WHAT NEEDS TO BE DONE: Starting from the line in which "Task: Open the column view switcher" appears, output every line down to the last line of the data below, exactly and without anything more.

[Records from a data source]
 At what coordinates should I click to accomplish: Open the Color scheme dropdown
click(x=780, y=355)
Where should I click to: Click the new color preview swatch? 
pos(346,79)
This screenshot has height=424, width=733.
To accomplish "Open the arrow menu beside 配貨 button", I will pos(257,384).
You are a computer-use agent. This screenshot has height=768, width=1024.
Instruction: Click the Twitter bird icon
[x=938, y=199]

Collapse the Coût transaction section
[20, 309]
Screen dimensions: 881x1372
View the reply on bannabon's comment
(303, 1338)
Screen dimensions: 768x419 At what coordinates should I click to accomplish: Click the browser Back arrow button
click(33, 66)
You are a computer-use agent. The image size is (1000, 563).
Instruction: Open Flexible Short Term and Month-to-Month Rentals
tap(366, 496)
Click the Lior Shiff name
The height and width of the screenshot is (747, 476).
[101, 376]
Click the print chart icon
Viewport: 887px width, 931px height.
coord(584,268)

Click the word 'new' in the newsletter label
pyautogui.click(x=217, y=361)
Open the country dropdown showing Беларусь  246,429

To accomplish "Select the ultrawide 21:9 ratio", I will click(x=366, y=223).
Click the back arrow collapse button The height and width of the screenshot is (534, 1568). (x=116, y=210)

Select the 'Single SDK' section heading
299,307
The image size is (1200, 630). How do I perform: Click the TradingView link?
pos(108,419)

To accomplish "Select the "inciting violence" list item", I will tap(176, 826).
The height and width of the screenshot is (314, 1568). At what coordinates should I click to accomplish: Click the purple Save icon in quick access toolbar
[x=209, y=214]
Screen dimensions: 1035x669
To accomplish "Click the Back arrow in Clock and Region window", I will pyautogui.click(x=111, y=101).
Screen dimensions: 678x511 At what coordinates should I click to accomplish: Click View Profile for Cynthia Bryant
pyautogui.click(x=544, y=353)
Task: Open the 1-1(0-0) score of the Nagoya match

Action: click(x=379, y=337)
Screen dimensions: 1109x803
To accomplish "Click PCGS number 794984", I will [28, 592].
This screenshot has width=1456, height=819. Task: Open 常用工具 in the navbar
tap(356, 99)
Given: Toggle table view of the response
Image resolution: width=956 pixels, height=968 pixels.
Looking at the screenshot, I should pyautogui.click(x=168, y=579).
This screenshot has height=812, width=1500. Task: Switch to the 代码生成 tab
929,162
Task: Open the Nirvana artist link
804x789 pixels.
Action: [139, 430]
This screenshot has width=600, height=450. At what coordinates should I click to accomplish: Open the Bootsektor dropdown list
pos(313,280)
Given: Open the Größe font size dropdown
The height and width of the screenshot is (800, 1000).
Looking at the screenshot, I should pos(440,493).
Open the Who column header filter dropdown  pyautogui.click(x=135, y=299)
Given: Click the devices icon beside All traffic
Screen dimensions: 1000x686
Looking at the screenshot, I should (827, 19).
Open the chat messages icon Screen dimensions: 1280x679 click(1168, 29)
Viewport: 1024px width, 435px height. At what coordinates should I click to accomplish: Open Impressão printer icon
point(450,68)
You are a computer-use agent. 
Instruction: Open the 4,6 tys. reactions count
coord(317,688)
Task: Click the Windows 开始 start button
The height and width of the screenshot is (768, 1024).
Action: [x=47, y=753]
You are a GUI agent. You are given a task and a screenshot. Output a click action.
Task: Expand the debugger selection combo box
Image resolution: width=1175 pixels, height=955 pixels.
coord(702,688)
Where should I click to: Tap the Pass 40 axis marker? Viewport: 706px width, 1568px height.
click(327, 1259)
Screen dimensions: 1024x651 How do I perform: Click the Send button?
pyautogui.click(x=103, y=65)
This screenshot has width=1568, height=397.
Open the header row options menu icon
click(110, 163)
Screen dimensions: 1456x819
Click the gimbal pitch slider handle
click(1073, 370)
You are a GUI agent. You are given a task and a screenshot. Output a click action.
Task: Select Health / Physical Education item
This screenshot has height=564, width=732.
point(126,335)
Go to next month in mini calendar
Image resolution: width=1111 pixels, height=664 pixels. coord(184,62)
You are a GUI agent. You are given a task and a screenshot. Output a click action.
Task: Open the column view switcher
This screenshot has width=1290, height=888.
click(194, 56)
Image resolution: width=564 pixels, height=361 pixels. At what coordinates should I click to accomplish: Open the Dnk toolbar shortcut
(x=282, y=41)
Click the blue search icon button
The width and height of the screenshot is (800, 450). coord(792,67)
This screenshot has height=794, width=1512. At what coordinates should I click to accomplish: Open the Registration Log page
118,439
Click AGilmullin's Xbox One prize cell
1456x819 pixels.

RESULT OF THIS EXERCISE:
Task: Open the column view switcher
This screenshot has width=1290, height=888.
click(194, 56)
Image resolution: width=564 pixels, height=361 pixels. At what coordinates should I click to accomplish: Open the Dnk toolbar shortcut
(x=282, y=41)
Click the blue search icon button
The width and height of the screenshot is (800, 450). coord(792,67)
This screenshot has height=794, width=1512. At what coordinates should I click to accomplish: Open the Registration Log page
118,439
Click AGilmullin's Xbox One prize cell
1456x819 pixels.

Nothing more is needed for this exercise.